Звук не исчезал. Тогда он посмотрел на часы. Восемь. Ещё полчаса наверняка никого не будет. В последнее время он много работал: приходил рано, уходил поздно. И никто не догадывался, что по утрам и вечерам ухает ещё старушка-бронеяма, на которой давно работать запрещено. А узнают – ему несдобровать при всём отличном к нему отношении. Шеф, конечно же, умоет руки.
– Что поделаешь, Борис Николаевич? Ведь это техника безопасности и пожарная охрана. Разве их переубедишь?
Теплицкий, вероятно, будет нейтрален. Ребята задёргаются, но их-то не догадаются спросить.
Цок-цок-цок, – пулемётной очередью стучат каблучки по кафелю коридора. – Цок, цок, цок. И стук в дверь. Молчать? Притаиться, не отвечать?
– Кто там?
– Борис, откройся.
Это Люба.
– Ну, что тебе?
– Во-первых, здравствуйте, а во-вторых, тебя ожидает шеф.
– Ему-то что?
– Ты совсем уже, что ли? Сегодня защита.
«Как я забыл?» – думает Мокашов, поднимаясь на кафедру. Но на кафедре никого нет. Видимо, шеф у них наверху – на голубятне.
2
Мокашов не любил шефа. Причём неосознанно, инстинктивно. Чувствовал в нём подвох, не верил и не доверял ему.
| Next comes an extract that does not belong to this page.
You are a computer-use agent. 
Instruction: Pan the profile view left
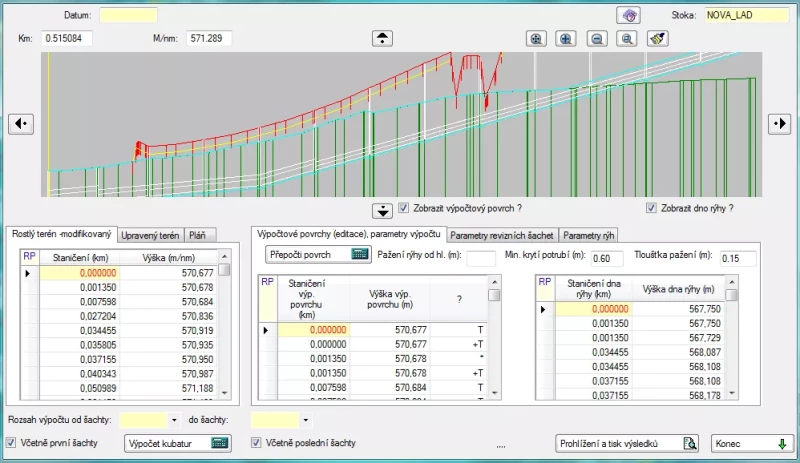click(x=21, y=123)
Беспочвенно, без оснований.
– Как дела, Борис Николаевич? – появлялся шеф в их «высотной» комнатёнке.
– Как в Польше, – автоматически отвечал Мокашов. Он знал анекдоты шефа и был начеку.
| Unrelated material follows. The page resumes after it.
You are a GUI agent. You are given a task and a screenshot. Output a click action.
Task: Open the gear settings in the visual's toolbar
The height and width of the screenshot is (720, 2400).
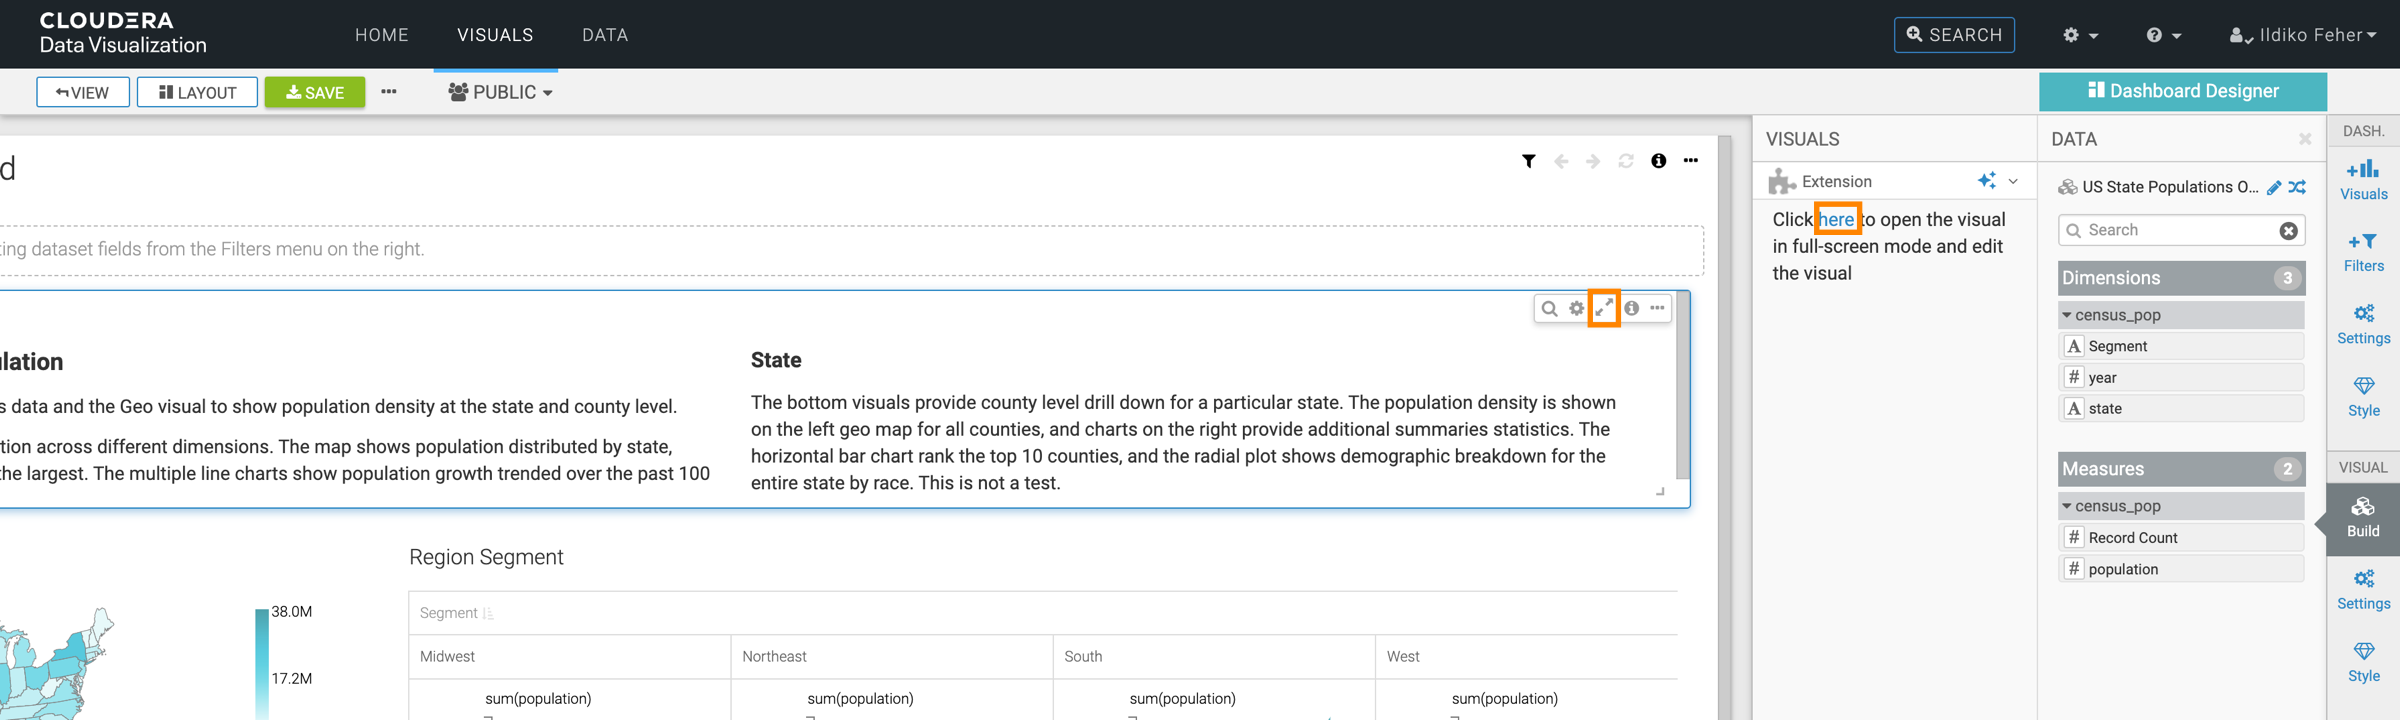click(x=1576, y=308)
– Как супруга? – галантно осведомлялся тот, заглядывая в глаза.
У него странный завораживающий взгляд. От него трудно оторваться. От него цепенеешь, не понимая ничего. От него устаёшь и всё-таки не можешь оторваться. Может, он гипнотизёр? Когда он обволакивает тебя фразами, то кажется, повисаешь над землёй. Поднимаешься и висишь в воздухе, а под тобой – пустота.
Говорит он обычно вкрадчиво, употребляя забытые обороты и старинные слова. А может и закапризничать, говорить о себе в третьем лице:
– Поясните. Мы ничего не понимаем… Не помним мы. Плохая память у нас.
Или может сказать умоляющим голосом:
– Умоляю вас, не решайте методом Лагранжа.
Что он имел в виду? Попробуй догадаться. Изменить метод или не решать совсем? Давным-давно у Мокашова болела нога. Было лето, он ходил в босоножках и поражался обилию угрожающих ног. В трамвае, метро, на улице, в коридорах он берёг забинтованные пальцы, боялся, что могут наступить. «Не люди, а осьминоги какие-то». И шеф, наступавший на него, был для него в переносном смысле осьминогом. Пугающий многоног.